Problem details.
Below are entries; copy exactly, and only, the lines from the one containing "940x1019 pixels." through their final line, leaving out pictures.

Material shown.

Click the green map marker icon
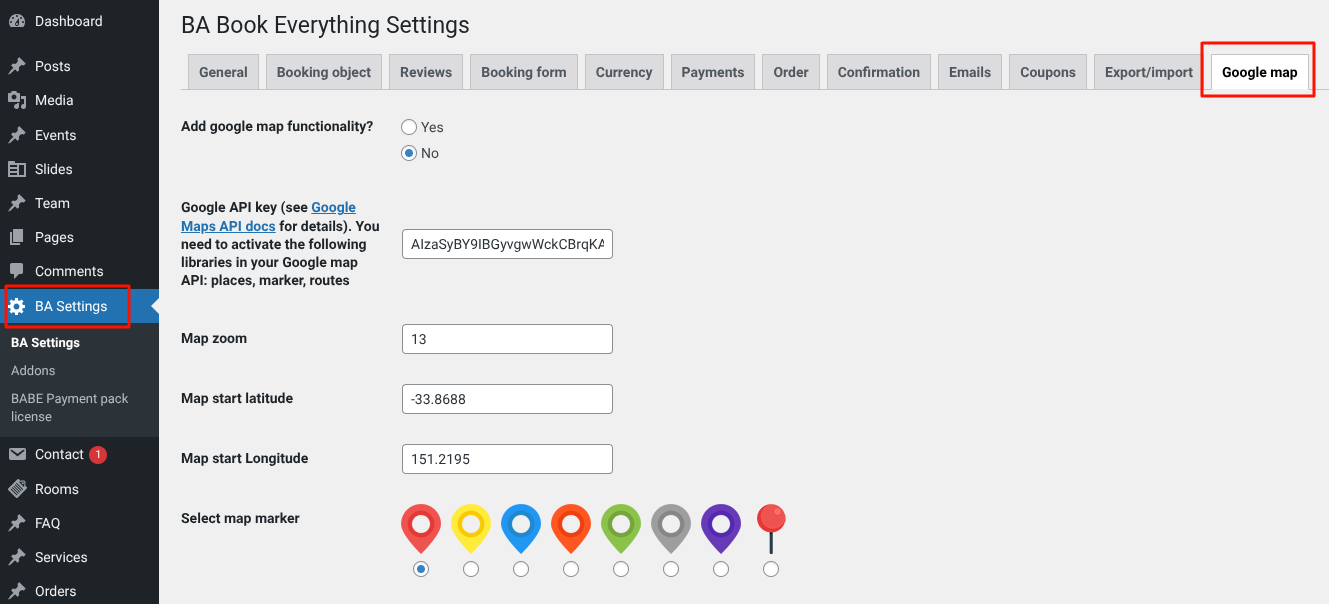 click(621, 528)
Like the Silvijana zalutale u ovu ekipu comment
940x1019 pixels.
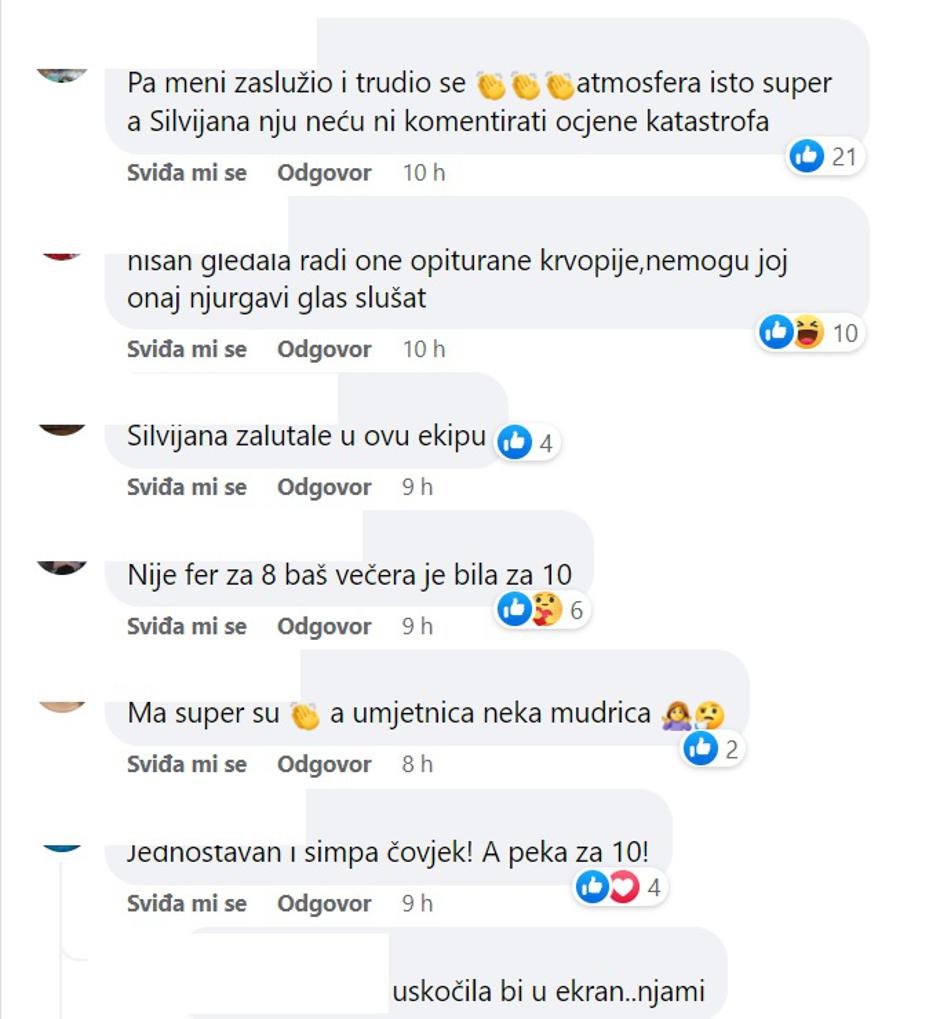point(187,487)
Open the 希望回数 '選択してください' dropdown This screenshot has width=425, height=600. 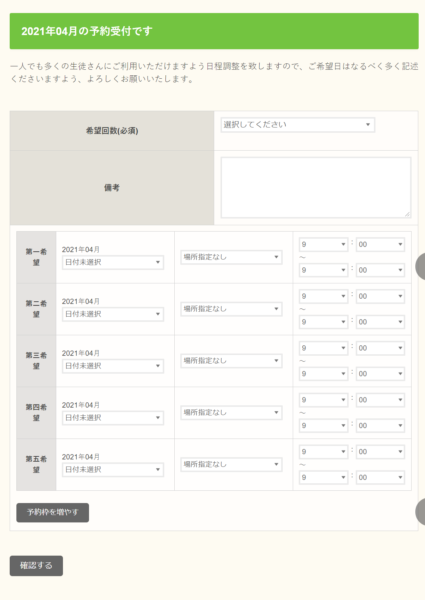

Task result.
940x1019 pixels.
point(187,487)
Open the 希望回数 '選択してください' dropdown This screenshot has width=425, height=600. 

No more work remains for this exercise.